Research
Population-based Research to Understand and Improve the Quality of Cancer Care
CanSORT has several NIH funded projects in collaboration with Surveillance, Epidemiology and End Results (SEER) registries in different geographic areas in the U.S. to evaluate patterns and quality of breast cancer treatment in racially/ethnically diverse patients. These projects evaluate patterns of breast cancer care in patients with ductal carcinoma in situ, in Latinas, and African Americans; and assess the role of the health care system in contributing to patient outcomes in breast cancer treatment. We have also been funded to evaluate patterns and correlates of breast reconstruction following mastectomy, with a particular focus on why women received delayed reconstruction. CanSORT's most recent research examines the impact of breast cancer on patient quality of life and work and financial issues in the survivorship period.
These projects involve surveying patients across the continuum of care then linking this information to SEER data. CanSORT has also identified and surveyed the surgeons, medical oncologists, and radiation oncologists who treated the women in our survey cohorts. These provider-level data are then merged with patient level data to obtain a large, population-based patient and provider merged dataset. These unique data allow CanSORT to inform many important clinical and policy issues related to breast cancer treatment from both patient and provider perspectives.
Additional NCI funded projects evaluate patterns of systemic treatment and the quality of diagnostic tests that direct treatment for women with breast cancer. In this research, patient survey and SEER data will be further supplemented by medical record data about patterns of chemotherapy utilization and dosing.

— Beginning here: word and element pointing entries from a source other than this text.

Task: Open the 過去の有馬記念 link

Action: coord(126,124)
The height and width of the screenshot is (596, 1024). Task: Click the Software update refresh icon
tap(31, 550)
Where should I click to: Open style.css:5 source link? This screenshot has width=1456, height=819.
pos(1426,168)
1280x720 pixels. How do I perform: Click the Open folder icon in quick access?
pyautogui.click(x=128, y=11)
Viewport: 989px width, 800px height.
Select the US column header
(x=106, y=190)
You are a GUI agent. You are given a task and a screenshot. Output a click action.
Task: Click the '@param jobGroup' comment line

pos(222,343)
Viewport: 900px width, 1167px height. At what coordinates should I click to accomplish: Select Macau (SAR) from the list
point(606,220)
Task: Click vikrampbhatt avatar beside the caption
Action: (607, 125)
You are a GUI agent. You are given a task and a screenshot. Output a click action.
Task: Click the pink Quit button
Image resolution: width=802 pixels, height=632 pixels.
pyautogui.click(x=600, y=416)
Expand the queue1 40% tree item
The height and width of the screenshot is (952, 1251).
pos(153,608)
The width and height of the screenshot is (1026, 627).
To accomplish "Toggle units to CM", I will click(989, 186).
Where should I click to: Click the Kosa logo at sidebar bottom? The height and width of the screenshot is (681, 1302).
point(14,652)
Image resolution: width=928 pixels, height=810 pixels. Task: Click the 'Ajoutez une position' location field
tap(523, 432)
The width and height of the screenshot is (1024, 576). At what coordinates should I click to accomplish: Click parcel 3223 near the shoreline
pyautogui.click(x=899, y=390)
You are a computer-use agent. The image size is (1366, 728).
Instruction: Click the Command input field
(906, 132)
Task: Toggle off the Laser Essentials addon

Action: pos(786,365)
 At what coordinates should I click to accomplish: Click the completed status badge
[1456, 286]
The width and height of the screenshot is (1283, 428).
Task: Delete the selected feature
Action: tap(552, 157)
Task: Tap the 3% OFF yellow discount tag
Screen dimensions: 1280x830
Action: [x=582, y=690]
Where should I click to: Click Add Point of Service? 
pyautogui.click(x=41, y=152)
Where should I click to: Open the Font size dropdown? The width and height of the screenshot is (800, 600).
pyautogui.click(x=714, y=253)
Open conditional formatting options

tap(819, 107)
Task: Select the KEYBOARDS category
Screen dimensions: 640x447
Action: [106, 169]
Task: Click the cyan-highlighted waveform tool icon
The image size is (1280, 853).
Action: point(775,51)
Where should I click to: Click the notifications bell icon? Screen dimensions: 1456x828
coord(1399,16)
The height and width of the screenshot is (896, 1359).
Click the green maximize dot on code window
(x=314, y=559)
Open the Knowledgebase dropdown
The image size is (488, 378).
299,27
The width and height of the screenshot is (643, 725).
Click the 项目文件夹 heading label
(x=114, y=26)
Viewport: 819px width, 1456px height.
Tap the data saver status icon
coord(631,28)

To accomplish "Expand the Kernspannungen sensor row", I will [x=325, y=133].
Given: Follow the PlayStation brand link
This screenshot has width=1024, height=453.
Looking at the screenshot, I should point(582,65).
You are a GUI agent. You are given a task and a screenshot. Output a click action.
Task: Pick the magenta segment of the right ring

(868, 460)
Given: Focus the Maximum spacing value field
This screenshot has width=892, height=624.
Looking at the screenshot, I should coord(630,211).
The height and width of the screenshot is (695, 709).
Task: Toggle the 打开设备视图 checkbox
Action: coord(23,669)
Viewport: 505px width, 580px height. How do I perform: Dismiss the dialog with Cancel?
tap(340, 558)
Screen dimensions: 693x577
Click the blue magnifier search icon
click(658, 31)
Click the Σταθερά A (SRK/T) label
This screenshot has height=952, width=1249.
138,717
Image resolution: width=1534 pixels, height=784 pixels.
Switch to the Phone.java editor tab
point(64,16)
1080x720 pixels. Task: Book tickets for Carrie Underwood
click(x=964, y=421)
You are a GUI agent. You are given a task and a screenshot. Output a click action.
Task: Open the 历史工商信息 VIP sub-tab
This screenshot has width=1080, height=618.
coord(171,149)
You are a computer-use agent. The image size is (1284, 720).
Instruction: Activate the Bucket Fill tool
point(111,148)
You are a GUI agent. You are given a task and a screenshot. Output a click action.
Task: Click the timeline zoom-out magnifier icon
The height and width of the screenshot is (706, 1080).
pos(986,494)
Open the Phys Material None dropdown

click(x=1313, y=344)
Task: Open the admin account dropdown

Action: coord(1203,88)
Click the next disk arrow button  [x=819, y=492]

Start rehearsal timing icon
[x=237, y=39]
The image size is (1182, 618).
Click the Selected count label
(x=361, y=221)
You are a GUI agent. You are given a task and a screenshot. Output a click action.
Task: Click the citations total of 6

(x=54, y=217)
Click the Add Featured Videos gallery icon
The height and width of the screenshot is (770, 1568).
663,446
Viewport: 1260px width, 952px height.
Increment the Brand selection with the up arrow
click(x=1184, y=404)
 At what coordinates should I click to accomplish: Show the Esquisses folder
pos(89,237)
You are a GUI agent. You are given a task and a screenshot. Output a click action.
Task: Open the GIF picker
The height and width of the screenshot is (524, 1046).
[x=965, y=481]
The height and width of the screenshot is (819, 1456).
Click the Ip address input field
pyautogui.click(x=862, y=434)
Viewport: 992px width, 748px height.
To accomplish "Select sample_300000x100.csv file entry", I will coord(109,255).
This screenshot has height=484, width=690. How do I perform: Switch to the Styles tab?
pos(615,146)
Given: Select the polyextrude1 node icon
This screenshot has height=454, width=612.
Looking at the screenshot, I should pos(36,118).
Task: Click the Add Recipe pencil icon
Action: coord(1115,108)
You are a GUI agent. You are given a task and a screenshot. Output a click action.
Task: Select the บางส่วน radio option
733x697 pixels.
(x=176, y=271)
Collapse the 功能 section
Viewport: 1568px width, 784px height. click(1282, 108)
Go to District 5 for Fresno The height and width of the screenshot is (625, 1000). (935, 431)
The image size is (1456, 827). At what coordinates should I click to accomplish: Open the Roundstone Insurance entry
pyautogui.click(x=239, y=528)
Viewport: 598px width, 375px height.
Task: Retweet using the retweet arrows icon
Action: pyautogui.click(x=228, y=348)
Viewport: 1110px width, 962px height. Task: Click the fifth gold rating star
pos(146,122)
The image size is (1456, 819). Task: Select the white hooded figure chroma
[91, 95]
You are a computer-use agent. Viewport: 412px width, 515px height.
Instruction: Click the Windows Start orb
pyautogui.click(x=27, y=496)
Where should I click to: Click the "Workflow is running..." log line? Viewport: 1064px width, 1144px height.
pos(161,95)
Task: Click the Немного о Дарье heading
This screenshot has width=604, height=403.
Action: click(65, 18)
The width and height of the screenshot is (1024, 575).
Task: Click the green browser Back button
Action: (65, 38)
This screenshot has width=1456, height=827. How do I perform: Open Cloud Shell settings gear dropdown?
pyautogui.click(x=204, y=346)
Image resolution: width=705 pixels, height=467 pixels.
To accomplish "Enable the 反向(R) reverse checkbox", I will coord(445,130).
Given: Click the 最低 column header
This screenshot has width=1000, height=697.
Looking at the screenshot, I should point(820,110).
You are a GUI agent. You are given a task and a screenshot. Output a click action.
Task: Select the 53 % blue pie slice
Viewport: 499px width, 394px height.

Innovative Intervention Research
CanSORT recognizes the importance of translating the results of population based research into interventions to improve the quality of care for patients. The research generated by CanSORT has identified the need to improve the quality of breast cancer treatment decision making, particularly for racial/ethnic minority women and those of lower literacy and lower acculturation. The team is currently developing a decision tool to improve the quality of breast cancer treatment decisions. A unique feature of this web-based tool will be the use of a preference elicitation method that allows women to compare and choose between attributes related to different surgical options, and to use feedback from the site in making their treatment decision. The CanSORT team is also funded to develop and evaluate a preference-based decision tool for colorectal cancer screening. The team plans to integrate this methodology into future interventions to improve the quality of cancer decision making and, ultimately, the quality of cancer treatment.
The Importance of Dissemination
CanSORT is committed to the broad dissemination of research and to the translation of research into clinical practice to improve the quality of cancer care in the community. The team has been funded through an NCI supplement to an existing grant to develop and evaluate a web-site for dissemination of research related to the quality of cancer care to surgeons caring for breast cancer patients. This is an exciting new direction for CanSORT and underscores the importance of dissemination to the overall goal of improving the quality of care for patients with cancer.